Lay out every line of the items below as a Markdown table with the columns "Row" and "Text," numbering each row and leaving out blank lines. Omit the pictures.

──────── Exercise material ────────

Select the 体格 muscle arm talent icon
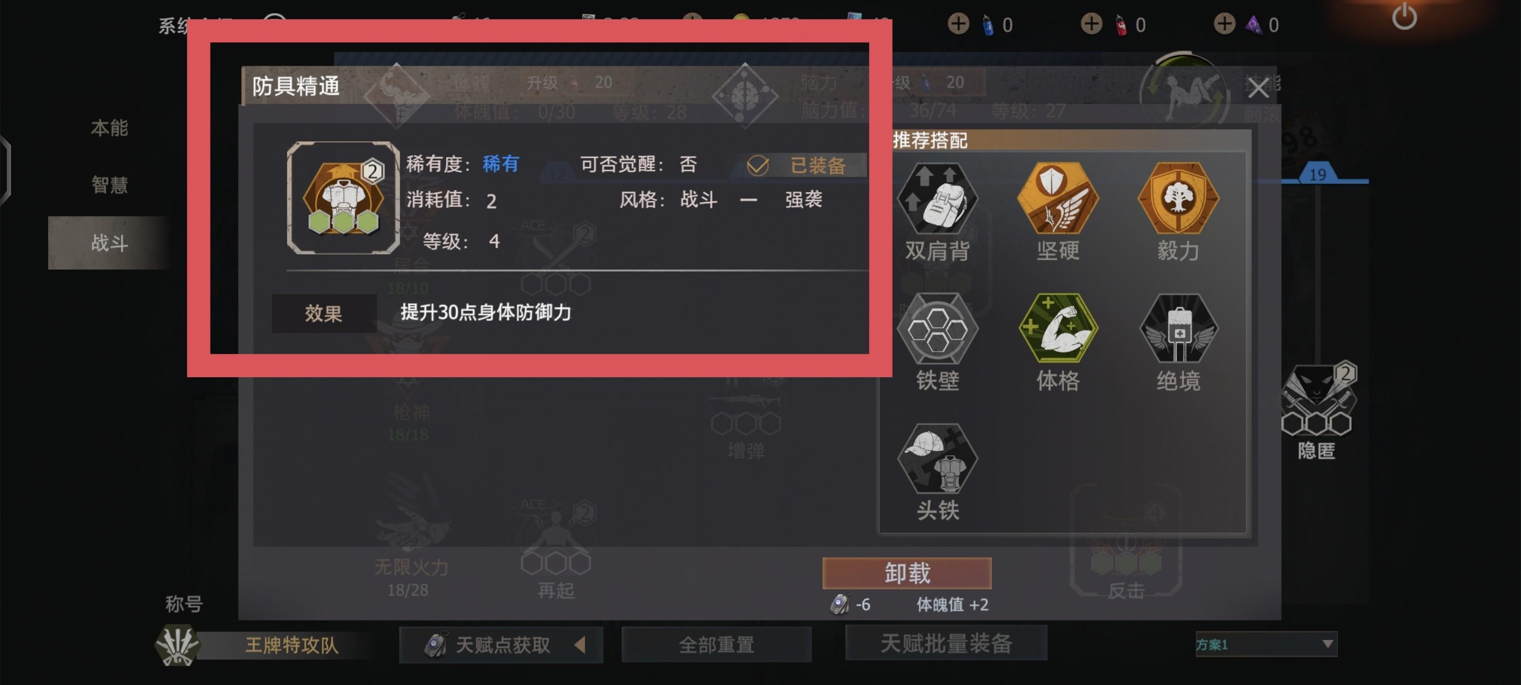Viewport: 1521px width, 685px height. [x=1057, y=329]
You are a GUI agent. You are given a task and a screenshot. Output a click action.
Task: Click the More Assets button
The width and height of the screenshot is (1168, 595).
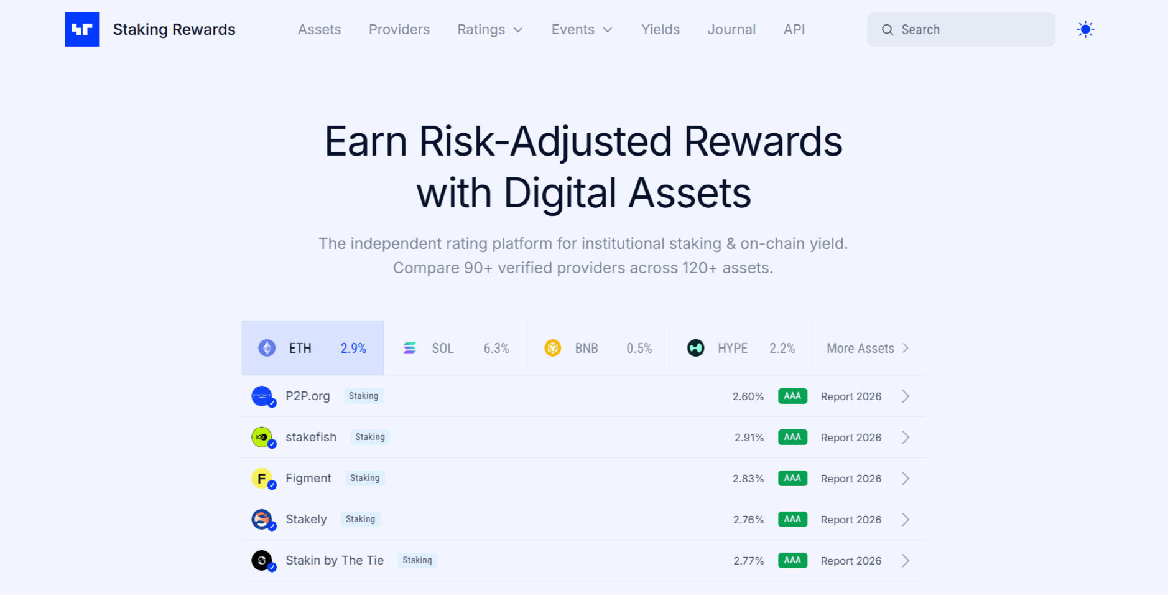coord(867,348)
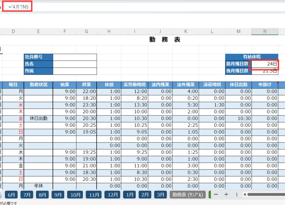This screenshot has height=205, width=285.
Task: Open the 10月 sheet tab
Action: [x=75, y=195]
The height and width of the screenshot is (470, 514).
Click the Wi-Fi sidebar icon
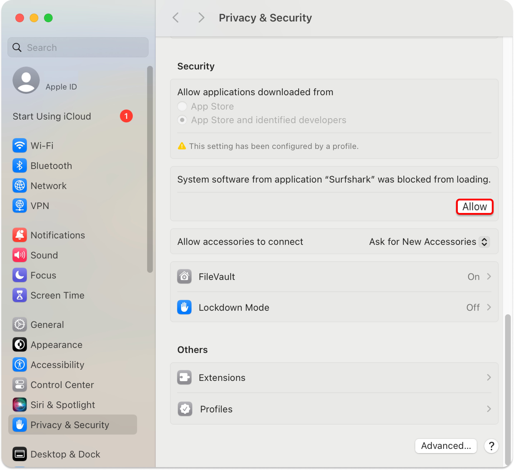coord(20,145)
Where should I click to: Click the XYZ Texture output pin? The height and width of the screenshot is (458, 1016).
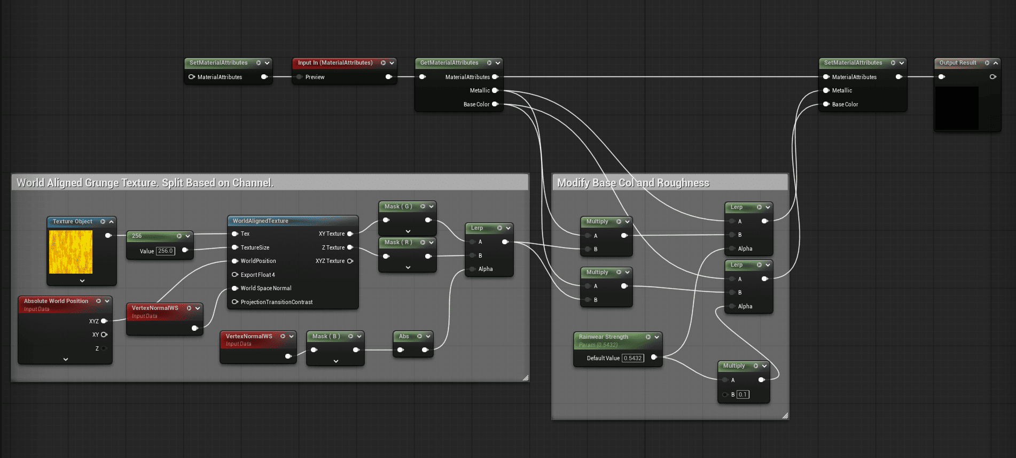click(x=350, y=261)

────────

The answer ▸
| Row | Text |
|---|---|
| 1 | Select the 体格 muscle arm talent icon |
| 2 | Viewport: 1521px width, 685px height. [x=1057, y=329] |
| 3 | You are a GUI agent. You are given a task and a screenshot. Output a click action. |
| 4 | Task: Click the More Assets button |
| 5 | The width and height of the screenshot is (1168, 595). |
| 6 | coord(867,348) |
| 7 | This screenshot has height=205, width=285. |
| 8 | Task: Open the 10月 sheet tab |
| 9 | Action: [x=75, y=195] |
| 10 | The height and width of the screenshot is (470, 514). |
| 11 | Click the Wi-Fi sidebar icon |
| 12 | coord(20,145) |
| 13 | Where should I click to: Click the XYZ Texture output pin? The height and width of the screenshot is (458, 1016). |
| 14 | click(x=350, y=261) |